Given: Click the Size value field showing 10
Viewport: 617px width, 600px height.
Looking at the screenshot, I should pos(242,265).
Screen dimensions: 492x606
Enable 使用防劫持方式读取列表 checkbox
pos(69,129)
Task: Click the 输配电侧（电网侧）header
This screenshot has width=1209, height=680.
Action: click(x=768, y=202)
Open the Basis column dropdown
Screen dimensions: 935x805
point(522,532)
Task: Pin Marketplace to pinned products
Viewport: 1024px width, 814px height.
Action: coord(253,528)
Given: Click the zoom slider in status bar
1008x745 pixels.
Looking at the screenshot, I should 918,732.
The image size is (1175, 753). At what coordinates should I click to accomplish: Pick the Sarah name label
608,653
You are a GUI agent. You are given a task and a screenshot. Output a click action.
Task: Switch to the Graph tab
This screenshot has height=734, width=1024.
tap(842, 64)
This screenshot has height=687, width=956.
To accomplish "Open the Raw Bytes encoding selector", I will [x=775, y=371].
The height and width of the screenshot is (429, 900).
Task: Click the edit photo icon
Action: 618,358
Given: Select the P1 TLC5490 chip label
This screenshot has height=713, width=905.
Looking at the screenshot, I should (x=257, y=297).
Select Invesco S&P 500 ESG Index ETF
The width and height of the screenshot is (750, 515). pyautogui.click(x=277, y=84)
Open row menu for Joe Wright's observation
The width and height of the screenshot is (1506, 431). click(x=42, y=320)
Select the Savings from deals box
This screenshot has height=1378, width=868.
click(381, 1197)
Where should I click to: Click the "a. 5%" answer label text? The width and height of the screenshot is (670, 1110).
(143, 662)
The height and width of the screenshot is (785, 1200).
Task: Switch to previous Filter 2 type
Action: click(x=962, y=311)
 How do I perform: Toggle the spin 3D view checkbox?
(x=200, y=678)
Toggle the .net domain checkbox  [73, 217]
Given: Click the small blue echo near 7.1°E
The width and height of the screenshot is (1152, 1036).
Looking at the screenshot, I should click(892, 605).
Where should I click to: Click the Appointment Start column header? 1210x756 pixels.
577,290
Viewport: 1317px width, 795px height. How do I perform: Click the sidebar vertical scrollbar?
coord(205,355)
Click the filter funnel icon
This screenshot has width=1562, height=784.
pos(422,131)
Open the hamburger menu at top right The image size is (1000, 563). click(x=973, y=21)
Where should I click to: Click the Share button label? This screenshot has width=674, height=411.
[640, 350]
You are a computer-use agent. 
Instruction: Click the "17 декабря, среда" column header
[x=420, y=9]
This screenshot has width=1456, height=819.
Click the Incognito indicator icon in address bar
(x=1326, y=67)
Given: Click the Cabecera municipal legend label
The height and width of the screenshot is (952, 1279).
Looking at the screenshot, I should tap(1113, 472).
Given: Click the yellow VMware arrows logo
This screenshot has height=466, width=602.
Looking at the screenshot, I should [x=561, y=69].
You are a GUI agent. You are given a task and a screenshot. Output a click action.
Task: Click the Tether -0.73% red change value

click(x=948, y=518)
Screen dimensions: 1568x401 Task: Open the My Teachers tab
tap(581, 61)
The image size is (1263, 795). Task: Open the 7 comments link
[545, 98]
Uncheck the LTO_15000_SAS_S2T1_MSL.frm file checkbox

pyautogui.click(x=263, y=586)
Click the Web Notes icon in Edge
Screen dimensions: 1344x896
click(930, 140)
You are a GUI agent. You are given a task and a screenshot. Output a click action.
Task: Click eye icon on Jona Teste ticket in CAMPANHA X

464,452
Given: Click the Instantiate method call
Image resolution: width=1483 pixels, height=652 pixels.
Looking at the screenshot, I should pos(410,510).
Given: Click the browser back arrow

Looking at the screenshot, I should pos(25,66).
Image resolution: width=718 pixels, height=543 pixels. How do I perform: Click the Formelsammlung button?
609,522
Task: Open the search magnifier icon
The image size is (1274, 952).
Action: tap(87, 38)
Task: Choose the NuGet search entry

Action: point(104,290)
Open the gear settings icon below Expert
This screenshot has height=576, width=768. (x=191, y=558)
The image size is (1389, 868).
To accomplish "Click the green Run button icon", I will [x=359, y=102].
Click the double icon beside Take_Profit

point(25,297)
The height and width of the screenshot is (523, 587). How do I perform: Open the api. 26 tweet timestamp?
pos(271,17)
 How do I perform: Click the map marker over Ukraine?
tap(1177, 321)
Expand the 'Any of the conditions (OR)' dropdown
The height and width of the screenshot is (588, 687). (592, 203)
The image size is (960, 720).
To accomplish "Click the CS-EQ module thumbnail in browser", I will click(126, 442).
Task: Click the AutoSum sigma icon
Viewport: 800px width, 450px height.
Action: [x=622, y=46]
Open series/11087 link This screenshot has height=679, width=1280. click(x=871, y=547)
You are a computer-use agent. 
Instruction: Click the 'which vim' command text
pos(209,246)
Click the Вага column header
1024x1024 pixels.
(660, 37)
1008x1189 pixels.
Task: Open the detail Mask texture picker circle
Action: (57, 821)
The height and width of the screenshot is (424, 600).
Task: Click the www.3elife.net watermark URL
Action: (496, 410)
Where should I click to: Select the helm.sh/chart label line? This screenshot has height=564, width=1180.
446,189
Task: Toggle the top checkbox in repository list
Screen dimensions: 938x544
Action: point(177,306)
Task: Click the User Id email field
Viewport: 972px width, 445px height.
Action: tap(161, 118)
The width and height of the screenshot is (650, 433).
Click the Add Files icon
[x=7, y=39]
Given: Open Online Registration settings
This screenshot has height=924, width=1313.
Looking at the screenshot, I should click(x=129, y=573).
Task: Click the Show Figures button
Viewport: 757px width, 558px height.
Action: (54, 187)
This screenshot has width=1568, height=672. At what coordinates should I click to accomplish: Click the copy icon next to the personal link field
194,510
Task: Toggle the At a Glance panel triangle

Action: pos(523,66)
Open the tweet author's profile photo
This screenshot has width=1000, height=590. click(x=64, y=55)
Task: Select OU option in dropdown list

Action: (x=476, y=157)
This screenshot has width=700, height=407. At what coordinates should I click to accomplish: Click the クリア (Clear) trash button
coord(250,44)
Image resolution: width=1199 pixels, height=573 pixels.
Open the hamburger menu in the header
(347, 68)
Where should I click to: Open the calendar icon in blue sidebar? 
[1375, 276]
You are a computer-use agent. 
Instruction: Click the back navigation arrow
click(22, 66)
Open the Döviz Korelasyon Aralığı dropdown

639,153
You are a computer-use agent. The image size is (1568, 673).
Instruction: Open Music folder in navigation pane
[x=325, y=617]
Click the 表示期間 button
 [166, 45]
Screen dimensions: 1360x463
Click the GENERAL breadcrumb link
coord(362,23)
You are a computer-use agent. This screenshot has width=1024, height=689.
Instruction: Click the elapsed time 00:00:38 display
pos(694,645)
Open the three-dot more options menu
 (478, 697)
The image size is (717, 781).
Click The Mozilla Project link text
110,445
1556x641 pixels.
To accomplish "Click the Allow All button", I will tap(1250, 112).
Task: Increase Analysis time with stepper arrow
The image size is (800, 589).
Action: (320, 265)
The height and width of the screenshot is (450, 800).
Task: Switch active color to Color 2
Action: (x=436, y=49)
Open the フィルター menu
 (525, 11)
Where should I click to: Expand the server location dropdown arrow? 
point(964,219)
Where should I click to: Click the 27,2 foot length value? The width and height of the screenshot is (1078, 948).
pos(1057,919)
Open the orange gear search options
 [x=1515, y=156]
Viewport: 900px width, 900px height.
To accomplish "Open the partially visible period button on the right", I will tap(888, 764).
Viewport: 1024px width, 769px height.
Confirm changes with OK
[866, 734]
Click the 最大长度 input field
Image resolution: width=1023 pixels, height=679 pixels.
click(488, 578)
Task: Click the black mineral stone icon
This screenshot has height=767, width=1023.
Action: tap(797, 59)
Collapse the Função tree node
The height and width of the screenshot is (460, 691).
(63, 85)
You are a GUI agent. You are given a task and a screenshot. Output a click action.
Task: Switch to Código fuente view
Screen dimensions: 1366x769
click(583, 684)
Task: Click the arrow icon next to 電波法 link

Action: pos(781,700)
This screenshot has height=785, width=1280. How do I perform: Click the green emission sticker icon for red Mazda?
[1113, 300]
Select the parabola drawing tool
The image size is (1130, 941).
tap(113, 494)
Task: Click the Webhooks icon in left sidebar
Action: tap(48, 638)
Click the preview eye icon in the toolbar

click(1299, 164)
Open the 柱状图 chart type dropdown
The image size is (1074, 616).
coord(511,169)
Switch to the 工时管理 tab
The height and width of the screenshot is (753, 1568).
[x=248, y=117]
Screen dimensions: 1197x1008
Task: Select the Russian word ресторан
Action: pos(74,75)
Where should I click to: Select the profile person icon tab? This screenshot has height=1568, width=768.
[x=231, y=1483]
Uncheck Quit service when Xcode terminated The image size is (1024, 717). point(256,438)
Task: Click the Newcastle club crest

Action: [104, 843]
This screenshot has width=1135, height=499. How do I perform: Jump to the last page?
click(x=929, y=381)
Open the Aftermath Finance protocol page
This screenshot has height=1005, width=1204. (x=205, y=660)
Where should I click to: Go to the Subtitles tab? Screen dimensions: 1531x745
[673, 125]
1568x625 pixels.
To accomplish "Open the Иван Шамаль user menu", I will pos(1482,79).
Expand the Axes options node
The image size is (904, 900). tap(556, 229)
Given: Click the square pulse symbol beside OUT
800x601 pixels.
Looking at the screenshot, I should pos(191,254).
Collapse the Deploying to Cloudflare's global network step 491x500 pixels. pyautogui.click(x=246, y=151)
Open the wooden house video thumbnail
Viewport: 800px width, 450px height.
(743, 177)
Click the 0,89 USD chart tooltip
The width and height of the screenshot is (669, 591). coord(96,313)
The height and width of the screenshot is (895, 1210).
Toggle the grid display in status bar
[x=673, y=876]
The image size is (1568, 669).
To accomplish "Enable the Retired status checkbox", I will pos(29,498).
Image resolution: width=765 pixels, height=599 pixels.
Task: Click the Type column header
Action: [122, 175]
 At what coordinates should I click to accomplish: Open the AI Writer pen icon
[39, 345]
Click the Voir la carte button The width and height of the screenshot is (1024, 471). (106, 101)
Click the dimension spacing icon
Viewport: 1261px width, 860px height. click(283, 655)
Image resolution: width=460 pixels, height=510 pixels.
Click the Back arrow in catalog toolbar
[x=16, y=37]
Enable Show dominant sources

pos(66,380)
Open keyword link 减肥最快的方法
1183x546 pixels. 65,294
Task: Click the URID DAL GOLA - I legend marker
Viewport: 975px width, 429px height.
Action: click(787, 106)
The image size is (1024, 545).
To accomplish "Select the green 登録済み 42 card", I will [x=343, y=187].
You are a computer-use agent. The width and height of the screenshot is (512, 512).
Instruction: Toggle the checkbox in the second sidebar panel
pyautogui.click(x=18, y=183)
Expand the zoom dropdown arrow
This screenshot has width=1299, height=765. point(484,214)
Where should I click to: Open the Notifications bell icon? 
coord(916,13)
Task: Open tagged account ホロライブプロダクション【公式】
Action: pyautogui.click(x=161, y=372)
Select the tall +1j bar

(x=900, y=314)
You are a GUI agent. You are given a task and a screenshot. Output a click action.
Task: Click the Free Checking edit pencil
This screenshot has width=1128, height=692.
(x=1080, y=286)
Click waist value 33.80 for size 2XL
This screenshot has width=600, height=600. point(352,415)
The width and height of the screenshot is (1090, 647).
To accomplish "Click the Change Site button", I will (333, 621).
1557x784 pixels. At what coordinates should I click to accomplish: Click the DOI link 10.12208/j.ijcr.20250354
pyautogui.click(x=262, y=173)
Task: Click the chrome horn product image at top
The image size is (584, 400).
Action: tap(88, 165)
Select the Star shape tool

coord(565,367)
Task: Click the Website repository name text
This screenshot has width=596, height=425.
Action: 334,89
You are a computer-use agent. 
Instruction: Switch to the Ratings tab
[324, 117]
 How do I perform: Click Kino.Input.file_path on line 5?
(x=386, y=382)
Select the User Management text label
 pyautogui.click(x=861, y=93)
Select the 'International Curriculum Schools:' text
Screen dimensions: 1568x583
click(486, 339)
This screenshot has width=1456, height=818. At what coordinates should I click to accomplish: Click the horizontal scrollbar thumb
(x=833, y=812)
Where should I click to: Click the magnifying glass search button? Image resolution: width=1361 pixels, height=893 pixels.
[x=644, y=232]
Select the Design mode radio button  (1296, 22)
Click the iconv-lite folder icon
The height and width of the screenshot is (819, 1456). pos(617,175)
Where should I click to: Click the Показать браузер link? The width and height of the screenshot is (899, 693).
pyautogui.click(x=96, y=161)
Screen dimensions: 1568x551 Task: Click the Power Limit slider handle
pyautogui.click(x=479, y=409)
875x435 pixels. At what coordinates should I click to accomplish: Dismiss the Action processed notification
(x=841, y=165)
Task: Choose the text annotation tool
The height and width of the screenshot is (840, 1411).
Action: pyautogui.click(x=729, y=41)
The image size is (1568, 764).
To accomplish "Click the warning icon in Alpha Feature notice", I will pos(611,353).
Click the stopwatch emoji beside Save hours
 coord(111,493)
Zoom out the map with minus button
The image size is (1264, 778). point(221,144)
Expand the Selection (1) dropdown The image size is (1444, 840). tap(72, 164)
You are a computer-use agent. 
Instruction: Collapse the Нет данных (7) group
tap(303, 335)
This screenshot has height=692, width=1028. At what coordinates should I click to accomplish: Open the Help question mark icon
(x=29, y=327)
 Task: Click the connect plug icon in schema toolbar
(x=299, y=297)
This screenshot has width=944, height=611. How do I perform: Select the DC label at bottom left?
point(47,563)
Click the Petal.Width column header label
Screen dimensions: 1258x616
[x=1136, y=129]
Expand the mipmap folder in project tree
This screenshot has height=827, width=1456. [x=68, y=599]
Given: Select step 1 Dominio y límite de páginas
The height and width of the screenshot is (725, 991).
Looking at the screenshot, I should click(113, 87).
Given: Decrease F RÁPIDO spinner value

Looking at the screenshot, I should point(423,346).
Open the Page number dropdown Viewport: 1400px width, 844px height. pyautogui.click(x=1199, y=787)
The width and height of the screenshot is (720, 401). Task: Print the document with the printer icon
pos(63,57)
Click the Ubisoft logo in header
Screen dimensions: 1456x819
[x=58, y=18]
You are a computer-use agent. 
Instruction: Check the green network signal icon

Work required: Transcribe, exactly and without additions, the lines of the records above, beginning with the line that contains "1024x1024 pixels." and ending with the line that contains "Task: Toggle the top", both included.

Written solution:
1024x1024 pixels.
(660, 37)
1008x1189 pixels.
Task: Open the detail Mask texture picker circle
Action: (57, 821)
The height and width of the screenshot is (424, 600).
Task: Click the www.3elife.net watermark URL
Action: (496, 410)
Where should I click to: Select the helm.sh/chart label line? This screenshot has height=564, width=1180.
446,189
Task: Toggle the top checkbox in repository list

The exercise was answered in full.